LEGGE CARTABIA

Cari pm: botte sì, tangenti no. Il governo sceglie le indagini

GIUSTIZIA – La norma prevede che la politica debba indicare i criteri ai procuratori: Fi e Lega propongono di ignorare la corruzione

7 GENNAIO 2024

I delitti da punire con urgenza? Per il centrodestra sono soprattutto quelli violenti: politici e colletti bianchi possono aspettare. O almeno è quanto traspare da una proposta di legge, da poco all’esame della Commissione Giustizia del Senato, che punta a realizzare una delle previsioni più controverse della riforma penale di Marta Cartabia.

Il testo firmato nel 2021 dall’ex Guardasigilli stabilisce infatti, tra le altre cose, che i “criteri generali” di priorità per l’esercizio dell’azione penale debbano essere “indicati dal Parlamento con legge”: la maggioranza di turno, quindi, ora può contribuire a “selezionare le notizie di reato da trattare con precedenza rispetto alle altre”, disegnando una “cornice” di principio a cui poi i procuratori capo devono adeguarsi nei loro progetti organizzativi.

La novità era stata assai contestata dalla magistratura: nel parere reso dal Csm, la norma era addirittura descritta come in “possibile contrasto con l’attuale assetto dei rapporti tra i poteri dello Stato”, perché – si avvertiva – l’individuazione dei criteri non potrà che rispecchiare “le maggioranze politiche del momento”. E l’ex consigliere Nino Di Matteo – ora alla Direzione nazionale antimafia – parlava di un “vulnus evidente” e di uno “squarcio che apre la via a una chiara violazione della separazione dei poteri”.

Quella previsione, però, è rimasta lettera morta per oltre due anni: né Cartabia né il suo successore Carlo Nordio hanno proposto un disegno di legge con l’indicazione delle priorità. Così, lo scorso novembre, a depositarlo ci hanno pensato due senatori della maggioranza: Pierantonio Zanettin, storico esponente di Forza Italia, e l’ex ministra leghista Erika Stefani.

Il ddl, si legge nella relazione introduttiva, punta a “rendere trasparenti e controllabili le scelte discrezionali” dei pubblici ministeri.

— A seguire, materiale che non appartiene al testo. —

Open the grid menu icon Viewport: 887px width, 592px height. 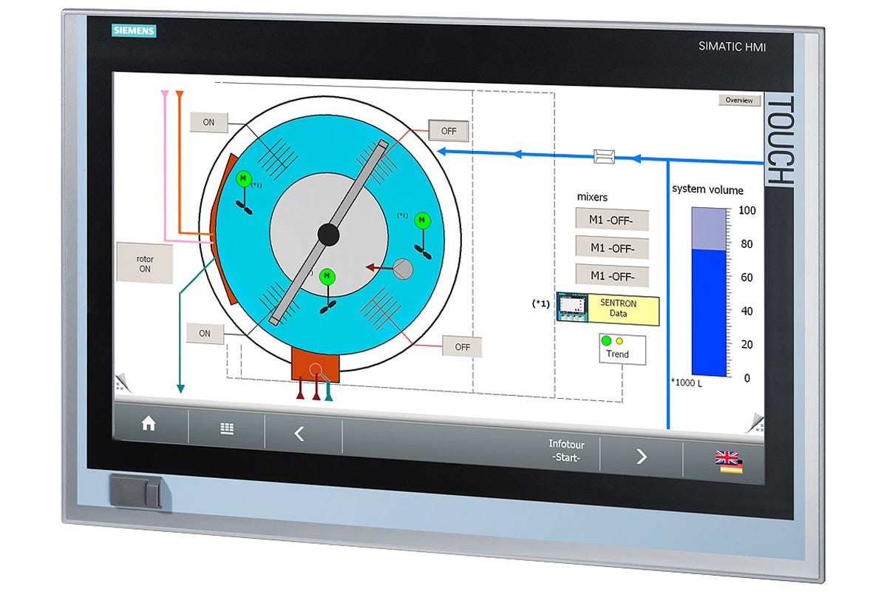227,428
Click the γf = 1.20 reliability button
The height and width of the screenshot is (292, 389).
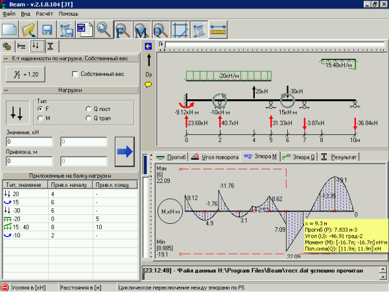pos(25,74)
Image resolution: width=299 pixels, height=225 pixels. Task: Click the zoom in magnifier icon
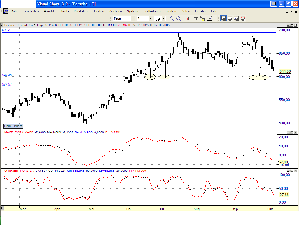[178, 18]
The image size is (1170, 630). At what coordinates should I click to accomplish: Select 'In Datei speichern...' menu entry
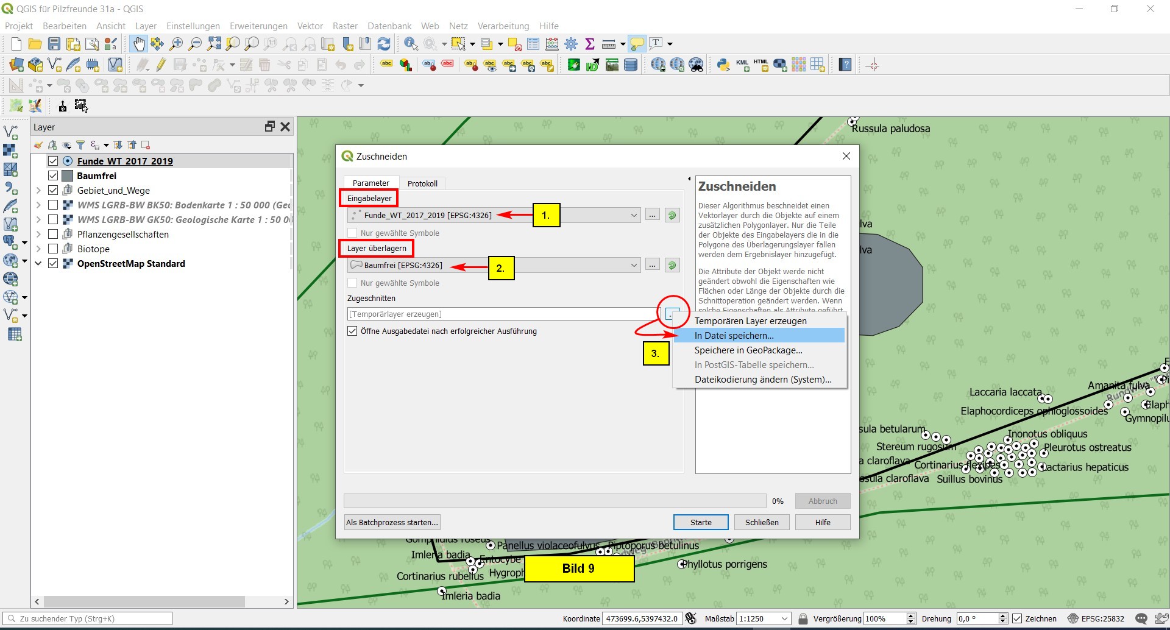coord(734,336)
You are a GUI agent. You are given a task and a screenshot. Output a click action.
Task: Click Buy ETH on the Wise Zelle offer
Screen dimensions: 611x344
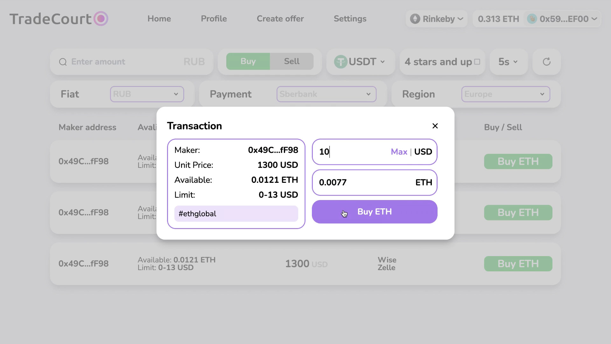point(518,264)
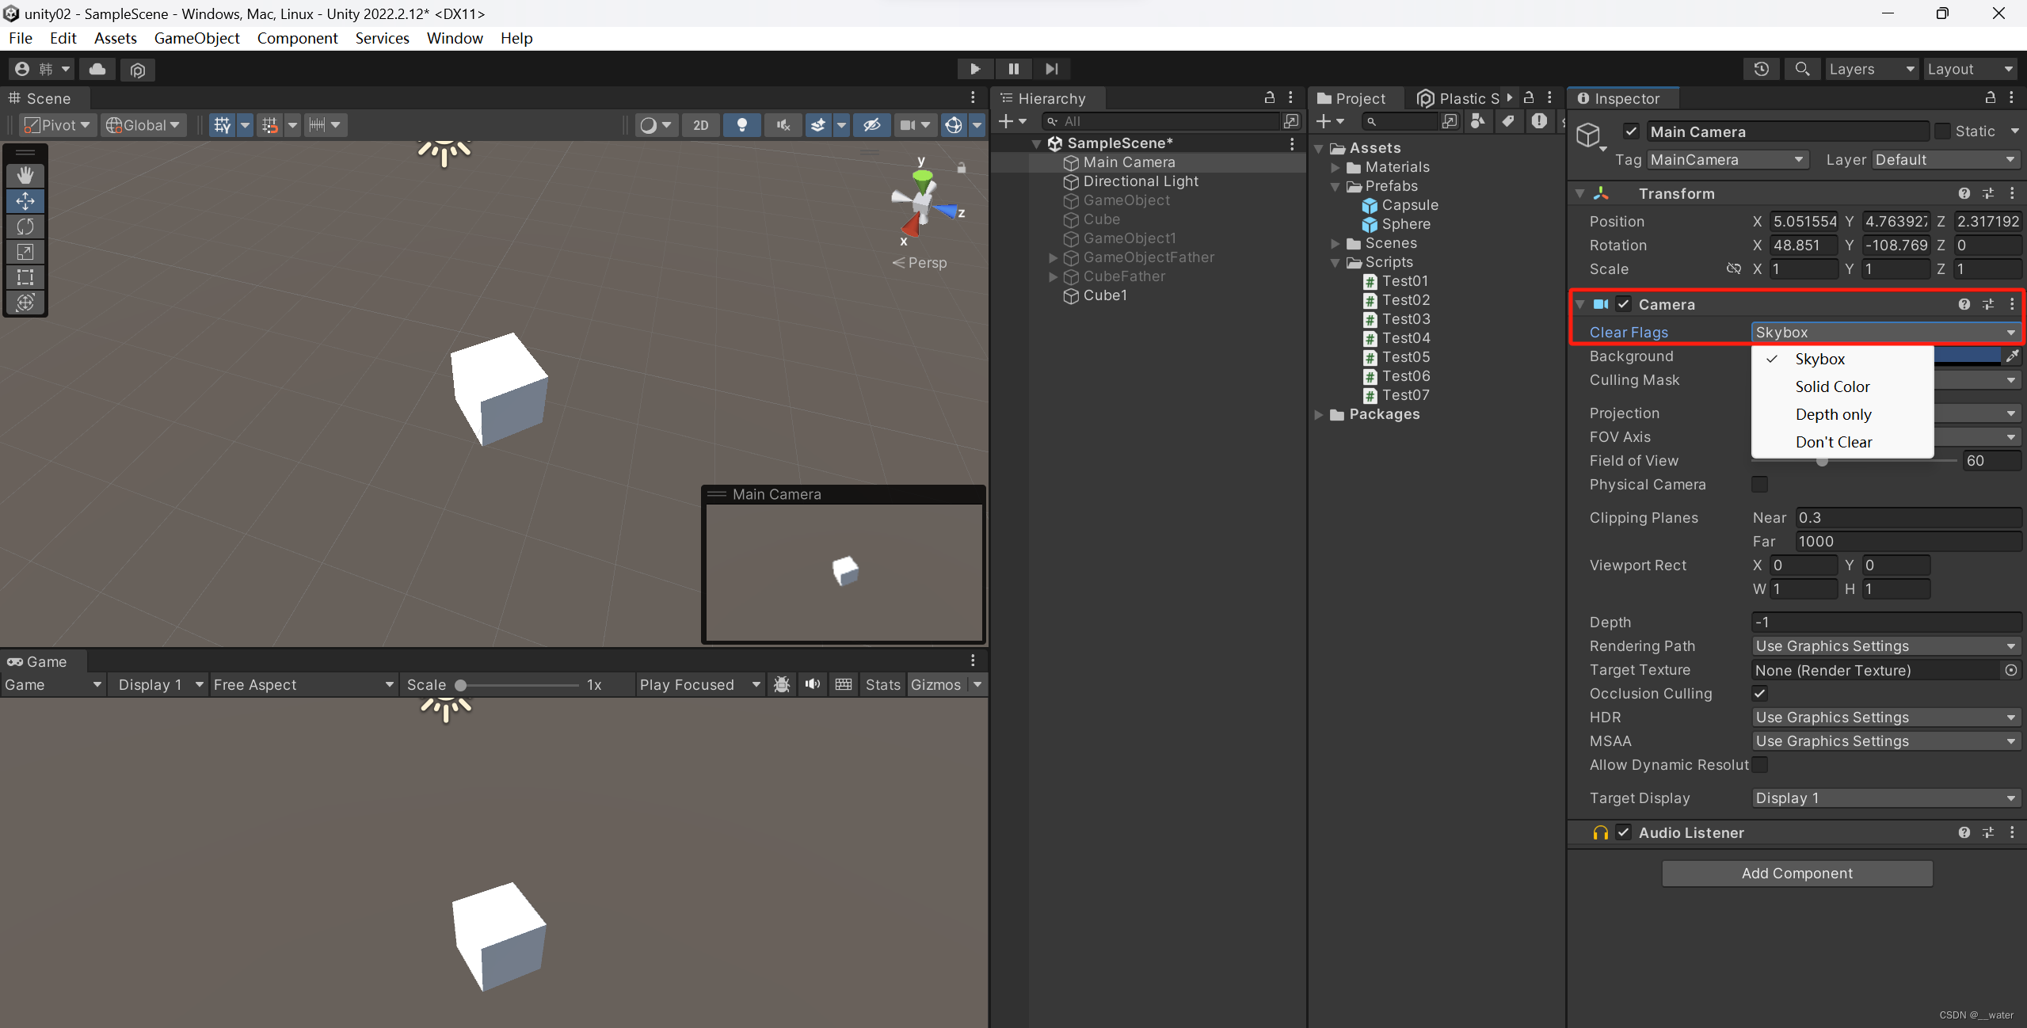The image size is (2027, 1028).
Task: Step forward one frame
Action: tap(1051, 69)
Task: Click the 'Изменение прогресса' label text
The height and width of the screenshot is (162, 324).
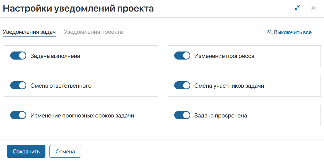Action: 224,56
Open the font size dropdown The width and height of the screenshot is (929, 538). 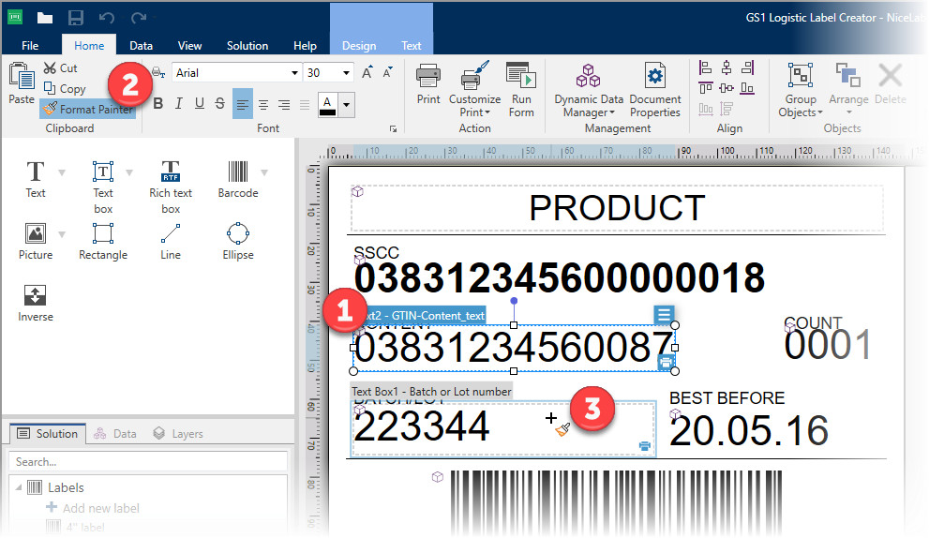pos(347,73)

Per farlo, si inserisce tra le disposizioni attuative del codice di procedura penale un nuovo articolo, il 3-ter, che indica tre criteri di priorità di cui i magistrati dovranno “tenere conto nella trattazione delle notizie di reato”.

A leggerli si intuisce che i reati economici o contro la pubblica amministrazione (cioè quelli tipici della classe politica) non sono in cima alla lista delle urgenze.

Il primo criterio è quello della “gravità dei fatti, anche in relazione alla specifica realtà criminale del territorio e alle esigenze di protezione della popolazione”. Tradotto? Un input a concentrarsi su criminalità organizzata, furti, stupri e rapine.

Ma che dire di corruzioni, traffici d’influenze, peculati, finanziamenti illeciti, turbative d’asta, favoreggiamenti, rivelazioni di segreti? Difficile considerarle fattispecie di particolare allarme sociale, o legate alla criminalità territoriale. I reati dei colletti bianchi non rientrano di sicuro nemmeno nella seconda priorità, che fa riferimento a una categoria specifica di crimini: la “tutela della persona offesa in situazioni di violenza domestica o di genere e di minorata difesa”. Un lodevole segnale di attenzione nei confronti delle cosiddette “fasce deboli“, che però costituiscono solo una parte delle vittime di reato.

Arriviamo così al terzo criterio, il più aperto: l’“offensività in concreto del reato, da valutare anche in relazione alla condotta della persona offesa e al danno patrimoniale e/o non patrimoniale ad essa arrecato”. Questa definizione, forse, potrebbe consentire di considerare una “priorità” almeno le indagini sulle grandi bancarotte o sui grandi disastri. In generale, però, dall’insieme dei criteri non emergono appigli per un procuratore che volesse dare particolare spazio alle indagini per i reati di corruzione. Quindi, in astratto, il Csm potrebbe bocciare un progetto organizzativo di questo tipo per incompatibilità con la “legge-quadro”.

L’iter del ddl a palazzo Madama, comunque, è ancora all’inizio. Giovedì inizieranno le audizioni degli esperti: tra i convocati il presidente dell’Associazione nazionale magistrati Giuseppe Santalucia e i procuratori delle maggiori città. Sul tema, ha avvertito in Commissione il senatore Pd Alfredo Bazoli, occorre “una cautela straordinaria”: si tratta di una questione “che incide sui principi del processo penale stabiliti dalla Costituzione”, dice.